Primera lectura
Romanos (13,8-10)
Lectura de la carta del apóstol san Pablo a los Romanos.
HERMANOS:
A nadie le debáis nada, más que el amor mutuo; porque el que ama ha cumplido el resto de la ley.
De hecho, el no cometerás adulterio, no matarás, no robarás, no codiciarás, y cualquiera de los otros mandamientos, se resume en esto: «Amarás a tu prójimo como a ti mismo».
El amor no hace mal a su prójimo; por eso la plenitud de la ley es el amor.
Palabra de Dios.
Salmo responsorial
Salmo 111
Dichoso el que se apiada y presta.
Dichoso quien teme al Señor
y ama de corazón sus mandatos.
Su linaje será poderoso en la tierra,
la descendencia del justo será bendita.
En las tinieblas brilla como una luz
el que es justo, clemente y compasivo.
Dichoso el que se apiada y presta,
y administra rectamente sus asuntos.
Reparte limosna a los pobres;
su caridad dura por siempre
y alzará la frente con dignidad.
Evangelio
Evangelio según san Lucas (14,25-33)
Lectura del santo Evangelio según san Lucas.

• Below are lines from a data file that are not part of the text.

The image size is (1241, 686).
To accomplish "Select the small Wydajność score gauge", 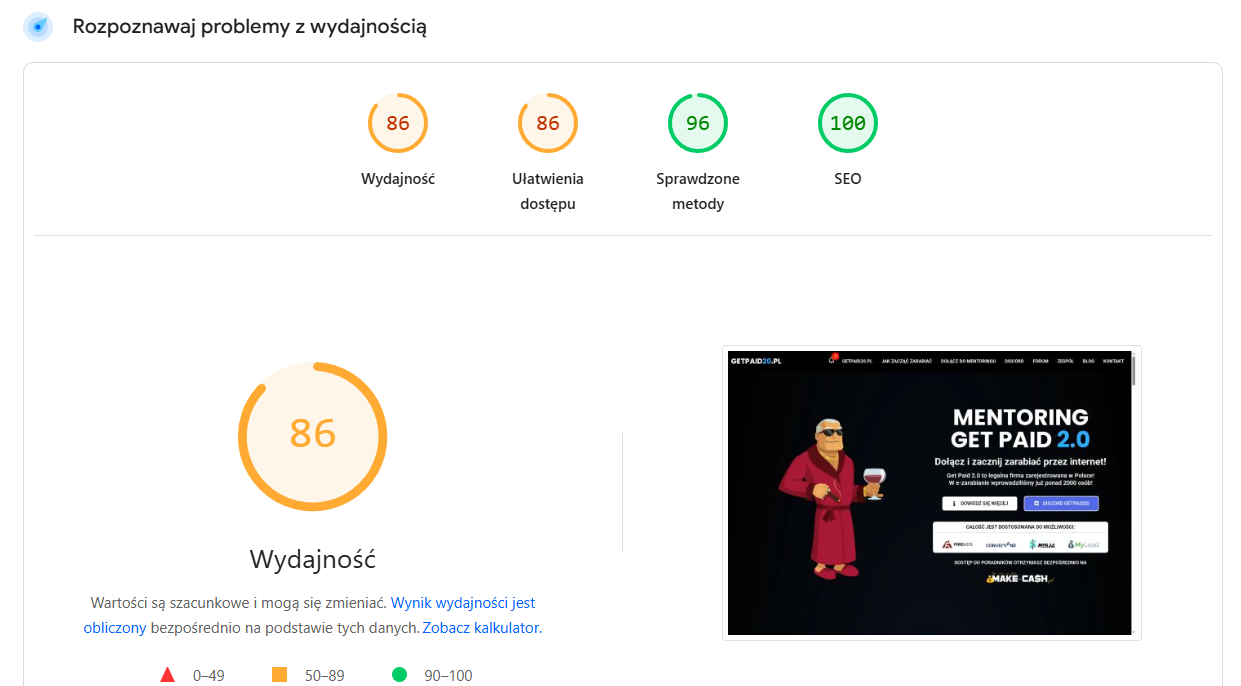I will (398, 124).
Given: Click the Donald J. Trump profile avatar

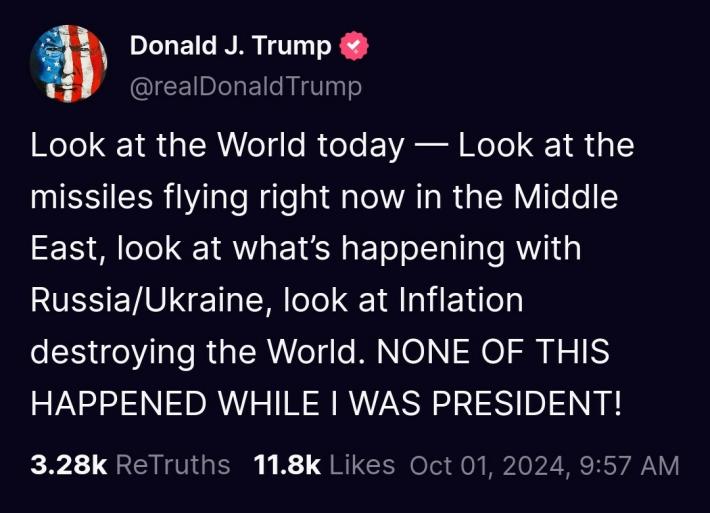Looking at the screenshot, I should pyautogui.click(x=69, y=64).
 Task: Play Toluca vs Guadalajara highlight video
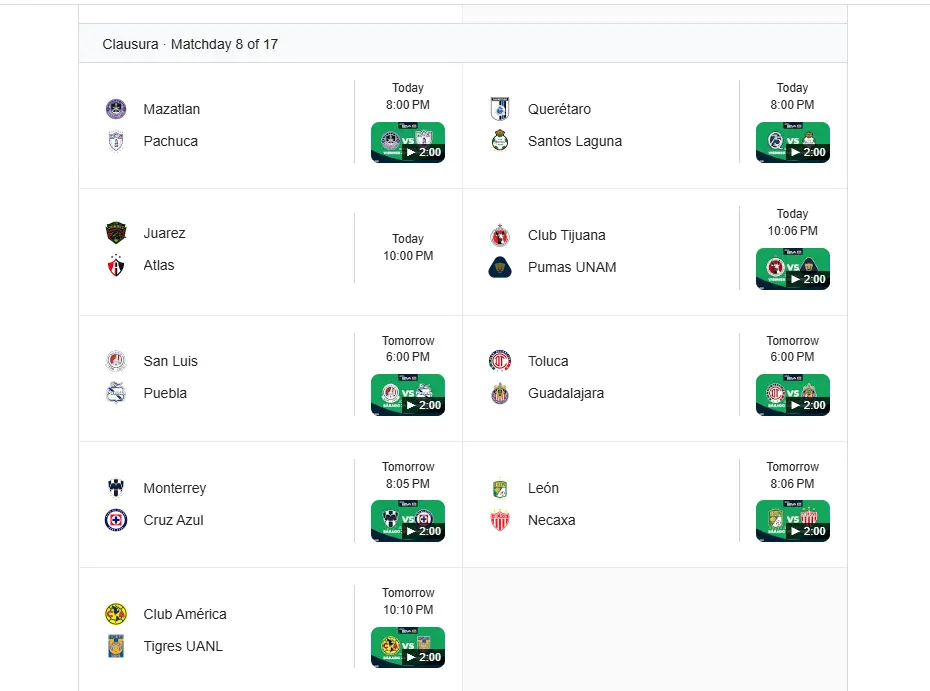pyautogui.click(x=792, y=395)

EN aquel tiempo, mucha gente acompañaba a Jesús; él se volvió y les dijo:
«Si alguno viene a mí y no pospone a su padre y a su madre, a su mujer y a sus hijos, a sus hermanos y a sus hermanas, e incluso a sí mismo, no puede ser discípulo mío.
Quien no carga con su cruz y viene en pos de mí, no puede ser discípulo mío.
Así, ¿quién de vosotros, si quiere construir una torre, no se sienta primero a calcular los gastos, a ver si tiene para terminarla?
No sea que, si echa los cimientos y no puede acabarla, se pongan a burlarse de él los que miran, diciendo: “Este hombre empezó a construir y no pudo acabar”.
¿O qué rey, si va a dar la batalla a otro rey, no se sienta primero a deliberar si con diez mil hombres podrá salir al paso del que lo ataca con veinte mil?
Y si no, cuando el otro está todavía lejos, envía legados para pedir condiciones de paz.
Así pues, todo aquel de entre vosotros que no renuncia a todos sus bienes no puede ser discípulo mío.
Palabra del Señor.
Oración
Las oraciones de todos los fieles se reúnen en esta, que dice el sacerdote al comienzo de la eucaristía
Reflexión
Gasta un ratito de tu tiempo para hacer tuya la Palabra
En un mundo en el que a diario se clama por más libertades, la palabra “mandamiento” parece poco oportuna. Sin embargo el mandamiento del amor, que implica amor a Dios y al projimo inseparablemente, es la única base y cimiento del discipulado. Asimismo, en un mundo donde cada día se buscan más seguridades, la condición de la renuncia a toda seguridad material es la otra caracteristica del discipulado de los que siguen a Jesús. ¿No será acaso el mandamiento del amor la respuesta a toda busqueda de seguridad? Una busqueda de seguridad que ya no será una tarea en soledad sino una tarea solidaria, basada en el vinculo del amor mutuo? Asimismo, ¿no será acaso la renuncia a toda seguridad material la que nos haga totalmente fieles en el amor al projimo y por lo tanto la garantía de toda salvaci ón? ¿No son acaso inseparables y complementarias estas dos condiciones para desarrollar nuestra opción en el seguimiento de Jesús? Hagamos la prueba.